No, this is not a post about the San Francisco renowned park. It is about the South Africa’s highlands at the base of the Maloti mountains, with beautiful views of the Drakensberg spears. But the two areas have something in common: the golden, ochre, and orange-hued surroundings. One has the grass to give it these colors, the other one has sandstone cliffs.
If you find yourself in South Africa’s Free State or in Lesotho, do not miss this little piece of paradise.
If you want to spend the night there, you have lots of accommodation to choose from. You can either stay in the park (which offers hotel rooms, rondawels, as well as rest camps for campervans and tents) or pick one of the villages around the area. We chose Clarens, a picturesque artsy upcoming little town that reminded us of Sonoma. We stayed there just one night, but we could have easily spend a couple of days just hopping from one restaurant to another and visiting the little stores in town.
The best time to visit the park is close to sunset as it is the sun light shining on the cliffs that gives them the beautiful colors they are known for.
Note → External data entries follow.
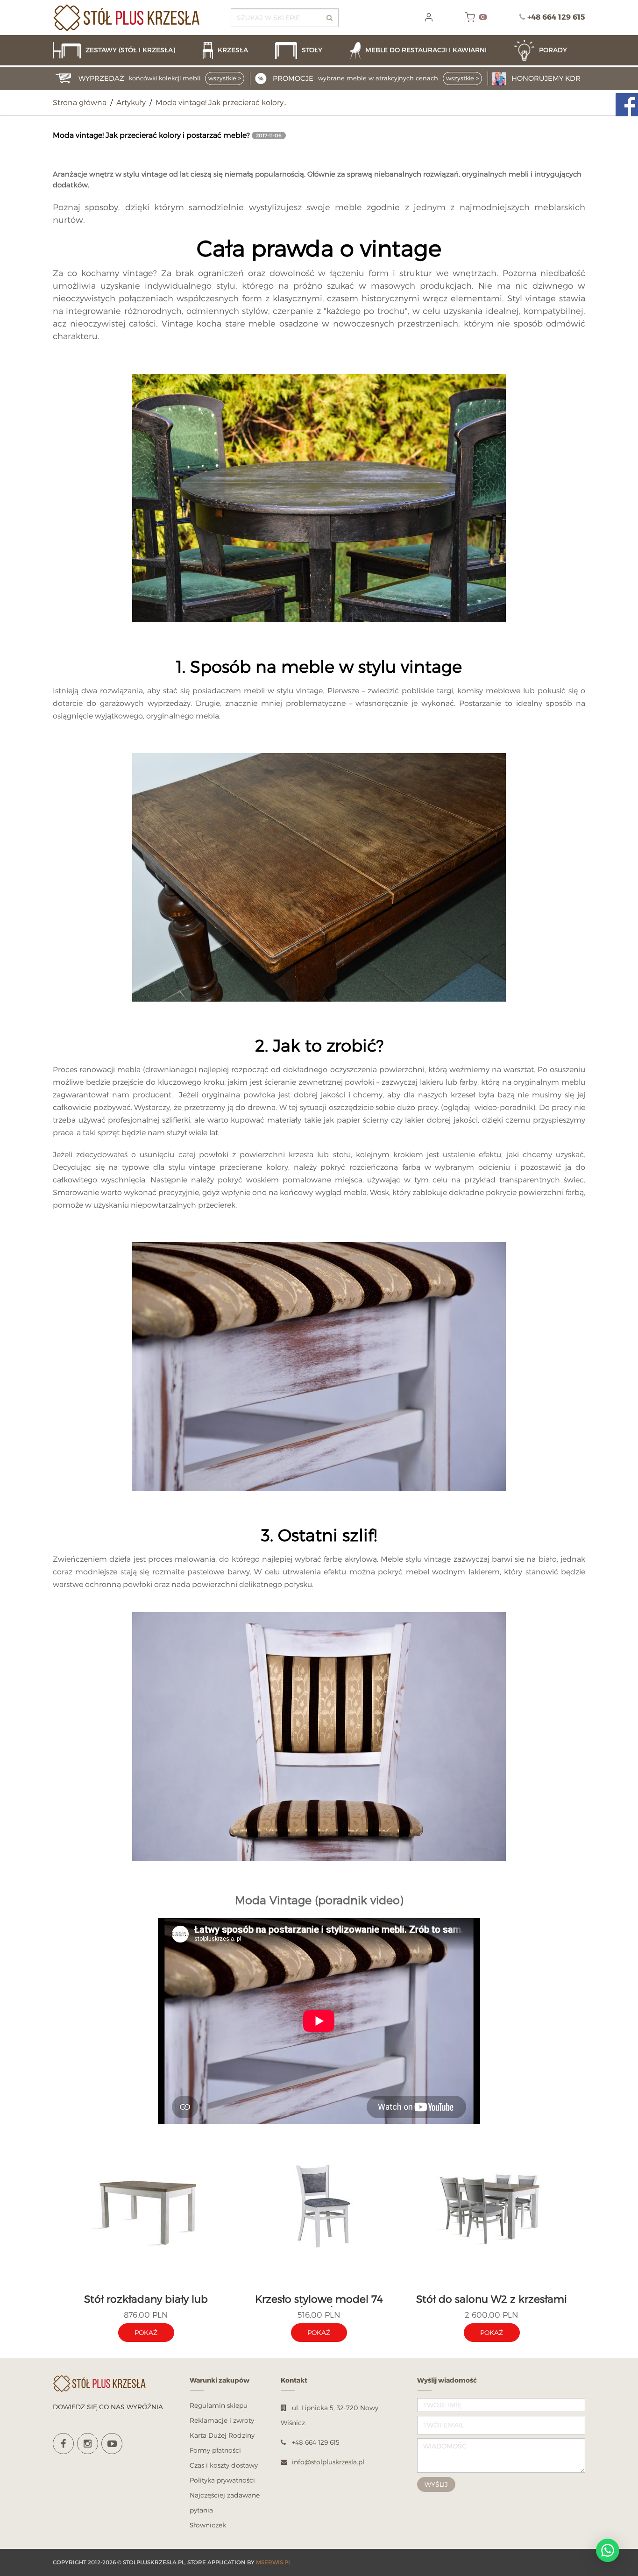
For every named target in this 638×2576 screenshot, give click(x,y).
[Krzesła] (234, 50)
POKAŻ (146, 2332)
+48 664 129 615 (556, 17)
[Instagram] (87, 2443)
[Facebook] (63, 2443)
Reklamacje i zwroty (222, 2420)
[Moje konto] (429, 17)
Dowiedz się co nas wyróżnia (108, 2407)
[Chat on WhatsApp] (607, 2550)
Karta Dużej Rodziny (222, 2435)
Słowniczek (208, 2525)
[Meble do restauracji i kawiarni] (427, 50)
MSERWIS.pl (273, 2562)
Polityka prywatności (222, 2480)
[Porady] (550, 50)
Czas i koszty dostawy (224, 2465)
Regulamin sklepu (219, 2405)
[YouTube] (111, 2443)
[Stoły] (307, 50)
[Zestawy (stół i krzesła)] (123, 50)
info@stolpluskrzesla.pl (328, 2462)
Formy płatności (215, 2450)
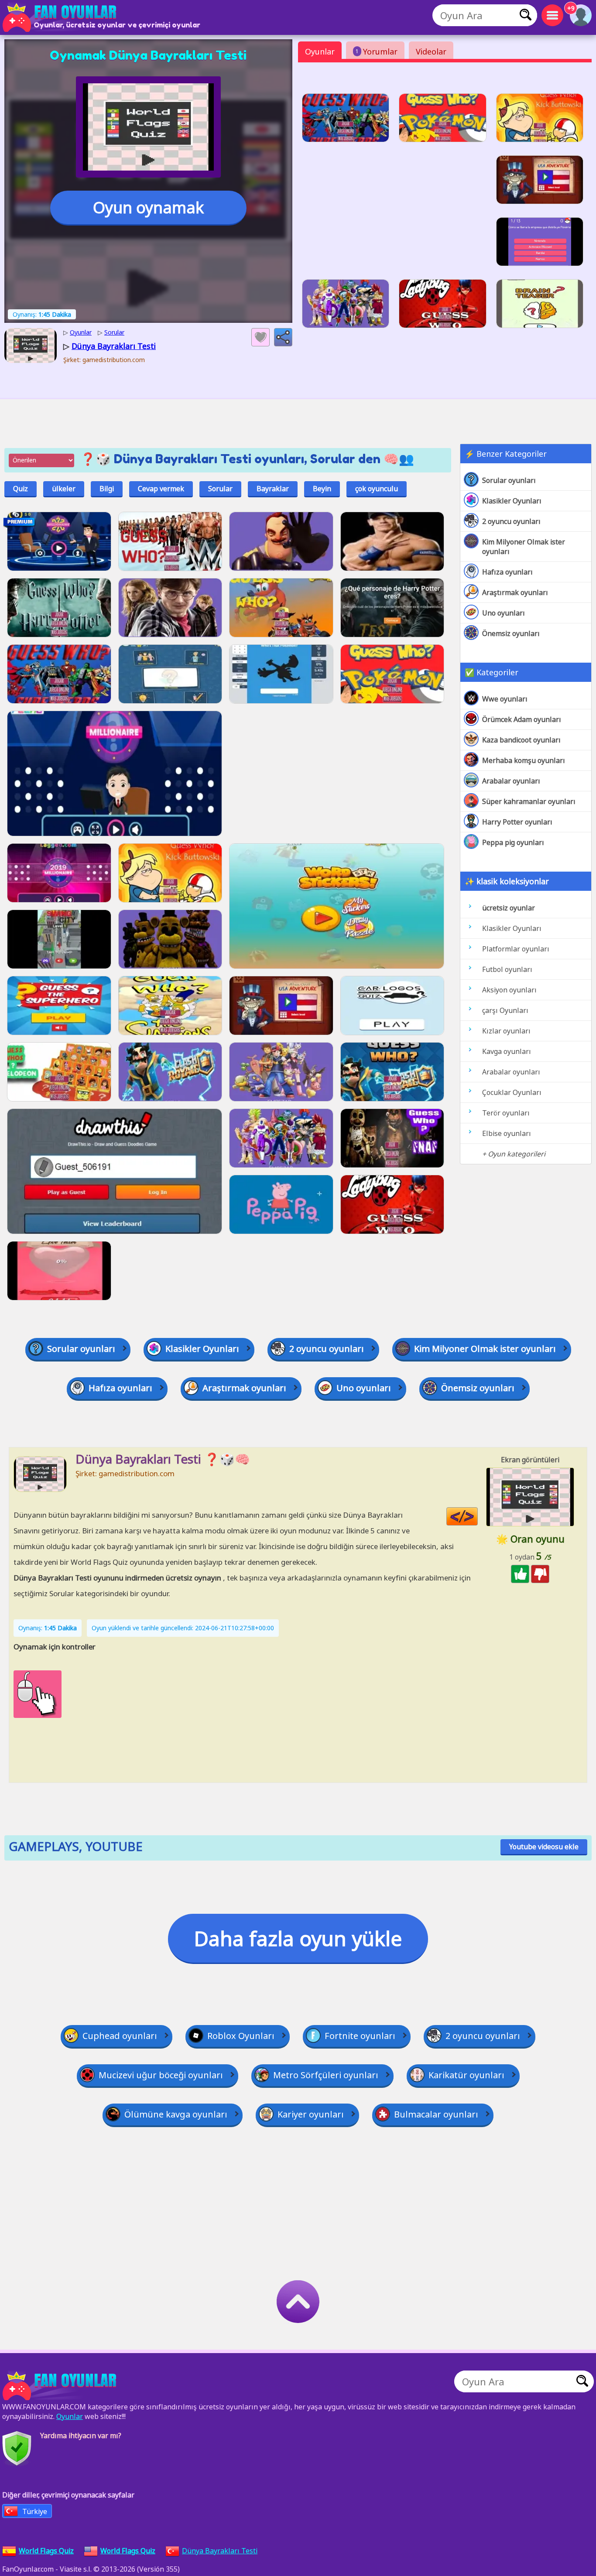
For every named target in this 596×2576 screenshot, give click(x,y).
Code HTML (477, 1517)
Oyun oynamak (148, 207)
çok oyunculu (376, 488)
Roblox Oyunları (240, 2036)
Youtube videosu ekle (544, 1846)
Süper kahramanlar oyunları (528, 801)
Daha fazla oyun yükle (298, 1938)
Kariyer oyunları (310, 2114)
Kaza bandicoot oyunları (521, 740)
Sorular (220, 488)
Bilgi (106, 488)
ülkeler (63, 488)
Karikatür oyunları (466, 2075)
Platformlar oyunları (515, 949)
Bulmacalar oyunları (436, 2114)
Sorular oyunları (509, 480)
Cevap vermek (161, 488)
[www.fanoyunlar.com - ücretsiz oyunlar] (61, 2386)
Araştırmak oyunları (515, 592)
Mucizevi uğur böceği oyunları (161, 2075)
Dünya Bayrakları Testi (219, 2550)
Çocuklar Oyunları (511, 1092)
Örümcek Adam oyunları (521, 719)
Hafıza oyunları (507, 572)
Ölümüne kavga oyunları (175, 2114)
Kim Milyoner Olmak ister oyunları (523, 546)
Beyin (322, 488)
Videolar (431, 51)
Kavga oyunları (506, 1051)
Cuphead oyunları (119, 2036)
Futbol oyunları (507, 969)
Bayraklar (273, 488)
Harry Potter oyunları (517, 822)
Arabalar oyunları (511, 781)
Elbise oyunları (506, 1133)
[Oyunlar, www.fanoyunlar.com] (61, 17)
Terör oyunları (506, 1113)
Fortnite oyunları (360, 2036)
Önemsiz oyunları (511, 633)
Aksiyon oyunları (509, 990)
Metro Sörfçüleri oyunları (325, 2075)
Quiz (20, 488)
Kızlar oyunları (506, 1031)
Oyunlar (320, 51)
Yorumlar (376, 51)
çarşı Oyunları (505, 1010)
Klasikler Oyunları (511, 501)
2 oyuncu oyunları (511, 521)
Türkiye (34, 2511)
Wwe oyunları (504, 699)
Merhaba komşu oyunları (523, 760)
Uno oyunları (503, 613)
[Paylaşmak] (283, 337)
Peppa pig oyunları (513, 842)
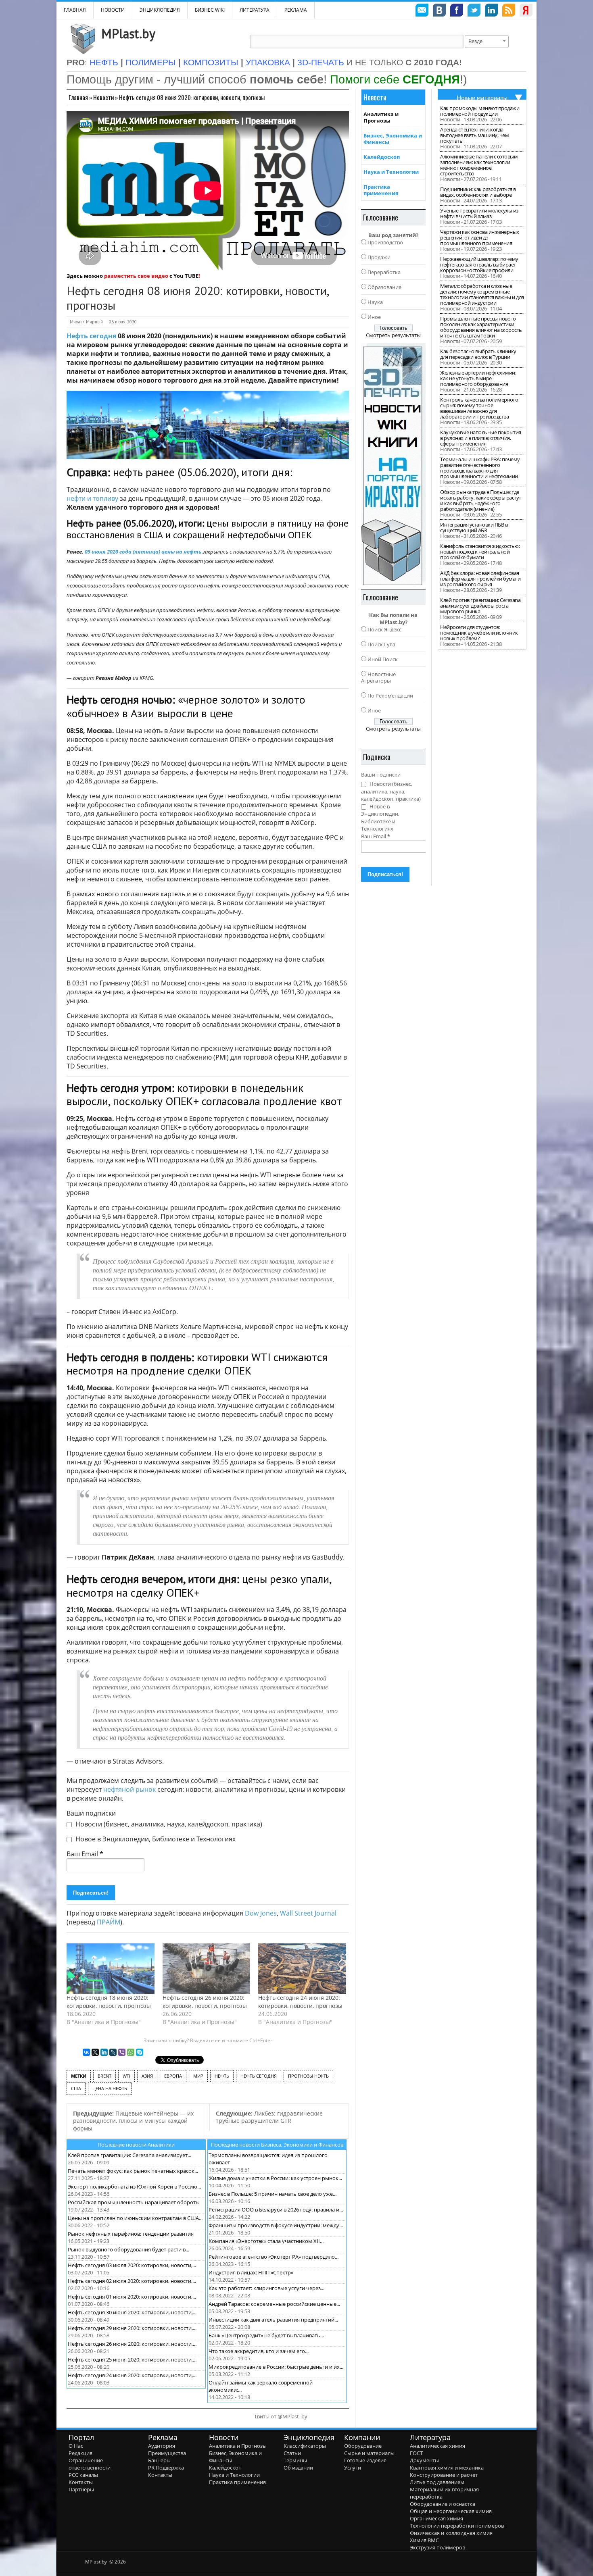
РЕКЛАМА (295, 9)
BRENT (104, 2076)
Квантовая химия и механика (447, 2467)
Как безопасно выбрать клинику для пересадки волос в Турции (478, 354)
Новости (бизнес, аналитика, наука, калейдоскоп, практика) (168, 1824)
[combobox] (487, 41)
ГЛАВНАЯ (75, 9)
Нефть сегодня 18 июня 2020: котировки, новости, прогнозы (109, 2002)
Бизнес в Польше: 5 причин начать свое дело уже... (272, 2193)
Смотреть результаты (393, 335)
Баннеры (159, 2460)
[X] (95, 2052)
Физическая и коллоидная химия (451, 2532)
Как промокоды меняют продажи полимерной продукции (479, 110)
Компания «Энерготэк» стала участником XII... (266, 2241)
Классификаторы (305, 2445)
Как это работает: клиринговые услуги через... (266, 2288)
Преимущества (167, 2453)
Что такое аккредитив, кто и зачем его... (259, 2351)
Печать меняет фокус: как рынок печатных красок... (133, 2170)
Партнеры (81, 2489)
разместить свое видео (136, 275)
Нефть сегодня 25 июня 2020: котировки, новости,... (132, 2359)
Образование (384, 287)
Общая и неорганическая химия (451, 2511)
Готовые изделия (365, 2460)
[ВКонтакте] (86, 2052)
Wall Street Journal (308, 1913)
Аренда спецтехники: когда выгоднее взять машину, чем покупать (474, 135)
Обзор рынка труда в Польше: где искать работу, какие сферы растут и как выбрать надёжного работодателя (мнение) (480, 500)
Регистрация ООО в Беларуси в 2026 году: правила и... (276, 2209)
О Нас (76, 2445)
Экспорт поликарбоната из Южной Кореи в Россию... (134, 2186)
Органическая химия (436, 2518)
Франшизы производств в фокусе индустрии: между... (276, 2225)
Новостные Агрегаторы (378, 677)
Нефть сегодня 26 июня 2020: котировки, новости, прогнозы (205, 2002)
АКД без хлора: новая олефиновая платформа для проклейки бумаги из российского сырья (480, 578)
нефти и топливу (92, 498)
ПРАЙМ (108, 1922)
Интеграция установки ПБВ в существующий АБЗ (473, 527)
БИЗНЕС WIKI (210, 9)
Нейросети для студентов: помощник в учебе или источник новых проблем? (479, 632)
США (76, 2088)
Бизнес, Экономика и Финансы (392, 139)
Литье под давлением (437, 2482)
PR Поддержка (166, 2467)
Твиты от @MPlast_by (280, 2416)
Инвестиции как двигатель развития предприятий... (273, 2319)
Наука (375, 302)
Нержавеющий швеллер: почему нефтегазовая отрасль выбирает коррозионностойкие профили (479, 264)
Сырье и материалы (369, 2453)
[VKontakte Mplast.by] (439, 11)
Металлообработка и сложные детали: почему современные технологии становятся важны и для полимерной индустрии (482, 294)
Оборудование (363, 2445)
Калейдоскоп (381, 156)
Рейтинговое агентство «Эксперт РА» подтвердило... (273, 2256)
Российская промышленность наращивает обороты (134, 2202)
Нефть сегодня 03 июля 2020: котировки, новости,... (132, 2265)
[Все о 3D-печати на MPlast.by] (393, 464)
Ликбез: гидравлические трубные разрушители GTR (269, 2117)
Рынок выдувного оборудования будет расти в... (128, 2249)
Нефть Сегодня (258, 2076)
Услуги (352, 2467)
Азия (147, 2076)
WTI (126, 2076)
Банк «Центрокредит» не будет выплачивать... (266, 2335)
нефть (222, 2076)
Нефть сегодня (91, 335)
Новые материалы (482, 98)
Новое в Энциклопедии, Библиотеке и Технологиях (155, 1839)
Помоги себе (395, 79)
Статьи (292, 2453)
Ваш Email (85, 1853)
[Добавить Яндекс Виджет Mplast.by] (526, 11)
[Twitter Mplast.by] (474, 11)
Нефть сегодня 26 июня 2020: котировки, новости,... (132, 2343)
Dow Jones (261, 1913)
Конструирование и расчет (444, 2474)
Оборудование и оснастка (442, 2503)
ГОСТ (416, 2453)
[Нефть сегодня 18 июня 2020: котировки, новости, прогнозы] (111, 1968)
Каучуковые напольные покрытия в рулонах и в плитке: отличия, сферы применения (480, 438)
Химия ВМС (424, 2540)
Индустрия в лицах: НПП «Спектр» (251, 2272)
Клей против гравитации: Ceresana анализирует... (129, 2155)
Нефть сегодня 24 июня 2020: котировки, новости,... (132, 2375)
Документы (424, 2460)
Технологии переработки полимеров (457, 2525)
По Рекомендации (390, 695)
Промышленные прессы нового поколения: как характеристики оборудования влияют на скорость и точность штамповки (481, 327)
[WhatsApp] (130, 2052)
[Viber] (121, 2052)
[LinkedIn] (104, 2052)
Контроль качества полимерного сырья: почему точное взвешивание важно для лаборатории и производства (479, 408)
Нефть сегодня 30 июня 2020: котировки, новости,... (132, 2312)
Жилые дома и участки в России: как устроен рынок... (275, 2178)
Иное (374, 317)
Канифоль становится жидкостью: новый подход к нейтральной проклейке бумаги (480, 551)
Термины (295, 2460)
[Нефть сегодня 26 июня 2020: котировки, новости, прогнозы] (207, 1968)
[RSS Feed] (508, 11)
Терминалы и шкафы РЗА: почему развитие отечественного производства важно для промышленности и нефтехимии (480, 468)
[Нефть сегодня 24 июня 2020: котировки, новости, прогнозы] (302, 1968)
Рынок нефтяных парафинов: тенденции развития (131, 2233)
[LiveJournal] (113, 2052)
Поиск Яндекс (384, 629)
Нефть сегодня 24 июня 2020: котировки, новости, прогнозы (300, 2002)
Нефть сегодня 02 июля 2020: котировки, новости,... (132, 2280)
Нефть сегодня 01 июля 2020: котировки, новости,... (132, 2296)
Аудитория (161, 2445)
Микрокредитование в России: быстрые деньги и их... (276, 2366)
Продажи (378, 257)
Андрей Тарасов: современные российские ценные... (274, 2303)
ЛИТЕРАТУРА (254, 9)
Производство (385, 242)
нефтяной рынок (129, 1789)
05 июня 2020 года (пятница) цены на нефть (143, 551)
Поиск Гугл (381, 644)
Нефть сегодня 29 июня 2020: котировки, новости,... (132, 2328)
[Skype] (139, 2052)
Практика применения (381, 190)
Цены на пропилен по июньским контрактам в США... (135, 2218)
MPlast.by (128, 33)
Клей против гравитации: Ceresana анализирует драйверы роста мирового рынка (480, 605)
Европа (173, 2076)
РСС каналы (83, 2474)
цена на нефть (109, 2088)
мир (198, 2076)
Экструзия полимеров (437, 2547)
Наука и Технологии (391, 171)
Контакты (81, 2482)
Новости (113, 9)
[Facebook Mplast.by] (456, 11)
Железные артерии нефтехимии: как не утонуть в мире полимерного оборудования (478, 378)
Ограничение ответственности (90, 2464)
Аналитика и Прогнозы (381, 117)
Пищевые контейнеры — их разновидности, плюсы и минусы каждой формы (133, 2121)
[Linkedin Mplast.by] (491, 11)
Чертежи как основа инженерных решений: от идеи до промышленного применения (479, 237)
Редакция (80, 2453)
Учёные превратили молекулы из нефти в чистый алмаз (479, 213)
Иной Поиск (382, 659)
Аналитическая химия (437, 2445)
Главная (78, 97)
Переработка (384, 272)
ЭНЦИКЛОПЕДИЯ (160, 9)
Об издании (298, 2467)
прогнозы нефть (308, 2076)
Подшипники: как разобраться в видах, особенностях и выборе (478, 191)
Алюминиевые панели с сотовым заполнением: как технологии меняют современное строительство (479, 165)
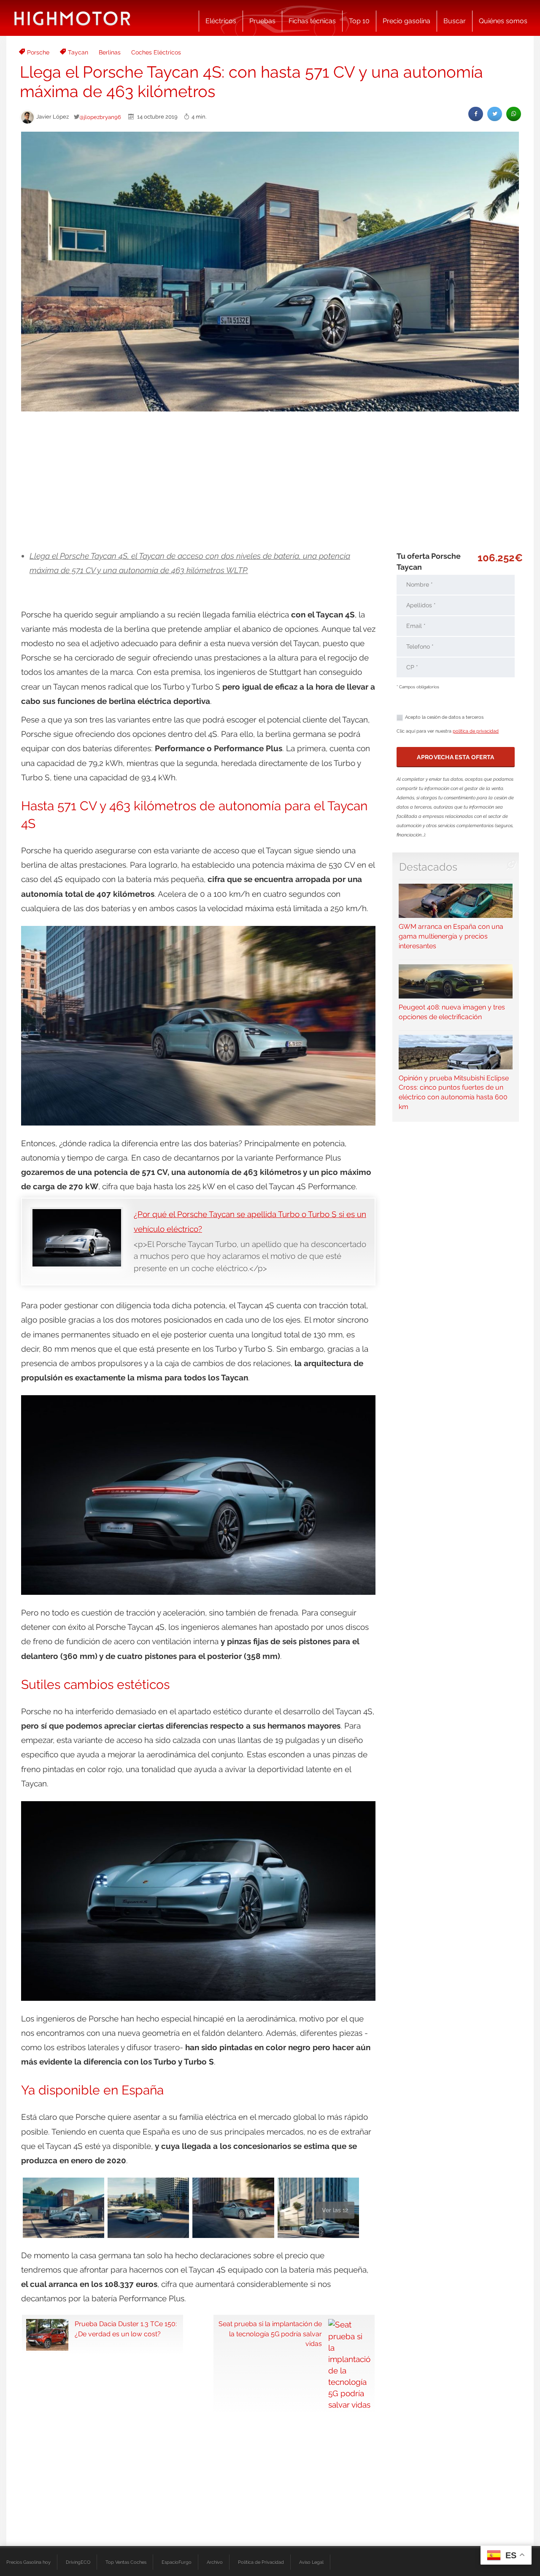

We got there around 4pm and decided to take a hike while waiting for the sun to set. There are a couple of track starting from the Glen Reenen visitor center. You can get a map from there while paying for the park fee (you can pass through the park without paying any fee as the road is not part of the national park, but you have to pay if you want to hike it or stay there overnight). We ended up doing the Echo Ravine trail, then part of the Boskloof one which put us on the Brandwag Buttress trail which led us on the top of the imposing Brandwag rock.
The views on the trails were magnificent, and we took so many pictures that a gallery was more appropriate to show you the beauty of the place. Check it here!
The park also has two one way driving circuits giving you other views over the park. One of them goes by the Katse dam.
The other one takes you to the ‘vulture restaurant’ where you could see Bearded and Cape vultures feasting on some carcasses left there on purpose for these endangered birds to have what to eat.
Then there is the Drakensberg view point. Beautiful.
While this national park has a wide variety of wildlife, especially antelopes, all we saw was a couple of black wildebeest, a different species than the one in Tanzania (blue wildebeest), looking very much different as well.